3.0 | Final

1.1K 116 29
                                    


2 yıl sonra...

"Bana neden dövme modellerine baktığını söyler misin?"

Babam masanın başında dikilip kaşlarını kaldırdı. Omzumu silktim. "Sen, beni bebek gibi görsen de çoktan reşit olduğumu biliyorsun. Ayrıca ilk dövmemi asla sen yapamazsın, baba."

Gülerek karşıma oturduğunda, "Tabii ki bebeğimin canını yakmam ama demek istediğim o değildi," dedi. "Bir şeyler denemek istiyorsan neden çizmiyorsun?"

Dudağımı büktüm. "Kendi çizimimi damgalattırmak biraz narşist bir fikir değil mi?"

Babam derin bir nefes vererek kafasını iki yana salladı. "İlla direkt sormam gerekiyor, peki. Niye son zamanlarda çizim yapmıyorsun? O çocukla mı ilgili?"

Sayfayı çevirirken bir an duraksadım. "Hayır, üniversitede her şey göründüğü gibi güllük gülistanlık değilmiş. Vaktim olmuyor," diyerek geriye yaslandım.

O çocuk...

Yani Taehyung, Amerika'ya gitmişti.

Maçtan yaklaşık iki hafta sonra, dönemin bitmesini bile beklemeden sıkı bir programa başlamışlardı. İkinci yıla geçtiğinde ve ben de üniversiteye başladığımda, biraz olsun yükü hafifler zannediyordum ama yanılmıştım.

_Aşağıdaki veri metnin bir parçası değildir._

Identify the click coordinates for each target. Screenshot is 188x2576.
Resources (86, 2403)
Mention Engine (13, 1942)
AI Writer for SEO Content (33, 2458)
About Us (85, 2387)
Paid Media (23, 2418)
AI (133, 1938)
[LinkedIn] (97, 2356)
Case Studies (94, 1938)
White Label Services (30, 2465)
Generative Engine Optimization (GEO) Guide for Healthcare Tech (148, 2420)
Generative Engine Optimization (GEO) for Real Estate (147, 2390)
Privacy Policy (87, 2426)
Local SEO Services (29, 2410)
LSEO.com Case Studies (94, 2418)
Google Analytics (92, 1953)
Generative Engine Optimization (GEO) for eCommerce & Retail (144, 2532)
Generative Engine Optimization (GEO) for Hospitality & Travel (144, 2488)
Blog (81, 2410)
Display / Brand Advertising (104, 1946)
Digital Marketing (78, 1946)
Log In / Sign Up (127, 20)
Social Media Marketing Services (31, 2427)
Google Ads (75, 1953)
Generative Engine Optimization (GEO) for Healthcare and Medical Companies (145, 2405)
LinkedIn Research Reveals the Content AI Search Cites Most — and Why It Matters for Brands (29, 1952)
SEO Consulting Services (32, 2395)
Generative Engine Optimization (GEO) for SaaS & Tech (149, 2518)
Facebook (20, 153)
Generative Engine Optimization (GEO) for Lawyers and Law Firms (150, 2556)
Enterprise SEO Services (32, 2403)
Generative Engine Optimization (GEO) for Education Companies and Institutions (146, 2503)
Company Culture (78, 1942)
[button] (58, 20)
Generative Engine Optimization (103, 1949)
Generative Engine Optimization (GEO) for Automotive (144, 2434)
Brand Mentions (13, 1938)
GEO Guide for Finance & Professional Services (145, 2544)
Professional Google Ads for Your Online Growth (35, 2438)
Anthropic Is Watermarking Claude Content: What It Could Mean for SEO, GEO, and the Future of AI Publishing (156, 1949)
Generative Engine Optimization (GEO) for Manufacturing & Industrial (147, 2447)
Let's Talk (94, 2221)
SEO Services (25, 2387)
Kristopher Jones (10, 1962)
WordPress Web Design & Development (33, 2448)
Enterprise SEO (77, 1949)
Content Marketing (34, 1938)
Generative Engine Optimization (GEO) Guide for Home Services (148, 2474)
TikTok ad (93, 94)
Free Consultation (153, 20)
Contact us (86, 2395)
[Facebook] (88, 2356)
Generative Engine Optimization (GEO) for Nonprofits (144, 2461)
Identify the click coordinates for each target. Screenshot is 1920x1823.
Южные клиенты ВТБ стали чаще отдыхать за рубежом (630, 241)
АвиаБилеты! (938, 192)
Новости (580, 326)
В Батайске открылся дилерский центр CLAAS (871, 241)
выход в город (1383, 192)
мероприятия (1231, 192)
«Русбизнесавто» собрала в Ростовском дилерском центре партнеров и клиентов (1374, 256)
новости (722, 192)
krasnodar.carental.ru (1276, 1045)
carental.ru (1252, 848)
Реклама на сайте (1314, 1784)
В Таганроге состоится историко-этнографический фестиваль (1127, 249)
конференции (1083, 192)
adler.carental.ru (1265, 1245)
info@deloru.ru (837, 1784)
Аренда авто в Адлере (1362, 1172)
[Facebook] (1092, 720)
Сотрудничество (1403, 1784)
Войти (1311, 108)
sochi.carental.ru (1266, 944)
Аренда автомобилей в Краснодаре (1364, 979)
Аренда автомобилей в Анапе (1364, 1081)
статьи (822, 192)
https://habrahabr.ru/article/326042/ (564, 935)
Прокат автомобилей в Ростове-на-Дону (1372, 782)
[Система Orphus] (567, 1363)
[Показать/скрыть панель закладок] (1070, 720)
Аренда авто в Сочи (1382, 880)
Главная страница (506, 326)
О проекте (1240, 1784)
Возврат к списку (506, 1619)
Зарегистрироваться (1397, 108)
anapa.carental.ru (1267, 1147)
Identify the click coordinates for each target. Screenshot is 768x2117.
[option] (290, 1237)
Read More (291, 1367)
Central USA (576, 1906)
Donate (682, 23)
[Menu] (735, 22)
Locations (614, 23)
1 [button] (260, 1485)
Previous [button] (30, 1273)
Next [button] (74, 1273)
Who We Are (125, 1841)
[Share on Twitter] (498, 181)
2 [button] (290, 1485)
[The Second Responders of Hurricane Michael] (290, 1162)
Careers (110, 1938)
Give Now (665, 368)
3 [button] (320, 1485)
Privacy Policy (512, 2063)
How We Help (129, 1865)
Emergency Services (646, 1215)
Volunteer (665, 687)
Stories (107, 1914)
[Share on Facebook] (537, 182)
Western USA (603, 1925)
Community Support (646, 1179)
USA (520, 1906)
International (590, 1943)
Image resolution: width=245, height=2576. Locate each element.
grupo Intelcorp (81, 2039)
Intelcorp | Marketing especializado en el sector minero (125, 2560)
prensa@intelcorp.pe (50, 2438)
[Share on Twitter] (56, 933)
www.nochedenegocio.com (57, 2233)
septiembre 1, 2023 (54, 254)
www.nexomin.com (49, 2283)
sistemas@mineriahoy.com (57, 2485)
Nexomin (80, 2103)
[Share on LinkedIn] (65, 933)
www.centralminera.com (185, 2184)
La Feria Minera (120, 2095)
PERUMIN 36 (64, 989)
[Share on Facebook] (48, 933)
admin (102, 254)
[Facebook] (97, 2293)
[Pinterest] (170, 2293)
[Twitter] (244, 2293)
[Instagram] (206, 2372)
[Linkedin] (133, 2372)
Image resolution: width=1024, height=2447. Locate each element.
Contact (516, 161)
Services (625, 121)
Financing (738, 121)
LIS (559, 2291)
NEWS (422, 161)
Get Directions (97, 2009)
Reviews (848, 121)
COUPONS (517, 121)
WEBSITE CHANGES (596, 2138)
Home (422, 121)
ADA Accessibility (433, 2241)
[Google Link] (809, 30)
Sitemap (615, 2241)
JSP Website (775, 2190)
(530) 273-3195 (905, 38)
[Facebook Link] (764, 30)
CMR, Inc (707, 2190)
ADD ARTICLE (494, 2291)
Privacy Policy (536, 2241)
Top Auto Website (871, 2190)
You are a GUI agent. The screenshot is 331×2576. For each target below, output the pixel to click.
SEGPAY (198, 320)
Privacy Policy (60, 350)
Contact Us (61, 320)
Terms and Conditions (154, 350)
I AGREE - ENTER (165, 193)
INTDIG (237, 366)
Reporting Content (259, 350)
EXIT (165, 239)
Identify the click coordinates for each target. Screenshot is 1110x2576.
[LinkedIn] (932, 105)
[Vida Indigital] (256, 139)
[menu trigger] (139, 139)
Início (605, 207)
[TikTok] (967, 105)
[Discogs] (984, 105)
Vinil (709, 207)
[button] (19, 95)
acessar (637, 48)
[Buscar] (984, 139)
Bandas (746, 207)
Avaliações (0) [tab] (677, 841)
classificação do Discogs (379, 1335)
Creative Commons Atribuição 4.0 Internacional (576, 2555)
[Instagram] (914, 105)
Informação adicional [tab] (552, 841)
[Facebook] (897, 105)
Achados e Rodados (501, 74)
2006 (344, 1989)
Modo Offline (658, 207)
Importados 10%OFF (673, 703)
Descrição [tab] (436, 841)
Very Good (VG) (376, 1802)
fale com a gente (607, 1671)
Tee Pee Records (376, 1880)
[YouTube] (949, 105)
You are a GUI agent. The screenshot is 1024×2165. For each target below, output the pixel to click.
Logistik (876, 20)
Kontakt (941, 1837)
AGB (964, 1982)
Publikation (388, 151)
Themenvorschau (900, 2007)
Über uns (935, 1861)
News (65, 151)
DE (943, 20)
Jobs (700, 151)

Başlarda her gün mesajlaşıp haftada iki-üç kere de görüntülü konuşuyorken, şimdi mesaj haftada iki belki üç, görüntülü ise ayda bire düşmüştü. Okulları Los Angeles'ın en itibar gören ve yeteneklilerin toplaştığı bir eğitim yeriydi ve sanat alanında da oldukça ilgi görüyorlardı. Hatta Taehyung, benden habersiz yanında götürdüğü birkaç çizimimi oradaki eğitimcilere göstermiş ve bana burs ayarlamaya çalışmıştı ama ben yapamadım... babamı geride, yalnız başına bırakamazdım ki teklifi söylediğim anda gözlerinden geçen korku beni anında vazgeçirmeye yetmişti.

Taehyung... başta bana sinirlense de, mezuniyet için geldiğinde konuşup halletmiştik. Evet, sürekli hallediyor arkasından tekrar tartışıyorduk. Telefonunu neden açmadın? Ne demek hastasın? Yıllardır turp gibiyken, şimdi mi hasta oldun? Meşguldüm, antrenmandaydım, maçtaydım, arkadaşlarla kutlamadaydım... gibi şeyler...

İki gün önce de aramış ve sömestr tatiline gelemeyeceğini, kim olduğu belirsiz arkadaşlarla -neyseki bu sene Jungkook da aralarındaydı- bilmemne dağına gidip kayak yapacaklardı. Yaklaşık dört aydır, yüzünü görmüyordum, sıcaklığını hissedemiyordum ve programları yoğun olduğu için üç ay daha ayrı kalacaktık ama sorun bu değildi...

Yarın benim doğum günümdü.

Sorun bu! diyemiyordum, çünkü gitmesini ben istemiş, yerine başvuru formunu bile ben doldurmuştum.

Dükkandan ayrılıp eve geçtiğimde tam bir depresyon havasındaydım. Kızların çağrılarını görmezden gelip telefonu kapattım. Sıcak bir duş alıp bir kutu dondurmayı dolaptan çıkardığımda zil çaldı. Kim acaba diye meraklanmama gerek yoktu çünkü Jihyun tüm mahalleyi ayağa kaldıracak şekilde bağırıyordu.

"Şuna bak ya! Ben tâ Daegu'lardan kalkıp geleyim, hanımefendi bir telefonuna bakmasın."

Kapıyı açıp geri çekildiğimde dudaklarımı büzdüm. Nayeon da arkasından girdiğinde kolumdan tutarak salona çekti. Kapıyı son anda zor kapattım.

"Taehyung seni görmek istiyor."

Ne? "Nasıl?"

Nayeon kaşlarını çatarak anlamsız bir bakış attı ve telefonundan birini aradı. "Telefonunu kökten kapattığın için sana ulaşamıyormuş, gerizekalı arkadaşım. Görüntülü konuşmak istiyormuş otelden ayrılmadan önce. Dağa mı ne çıkacaklarmış birkaç gün- Merhaba ve hoşçakal, Taehyung. Senden nefret ediyorum. Bir daha beni aranıza sokmazsan sevinirim."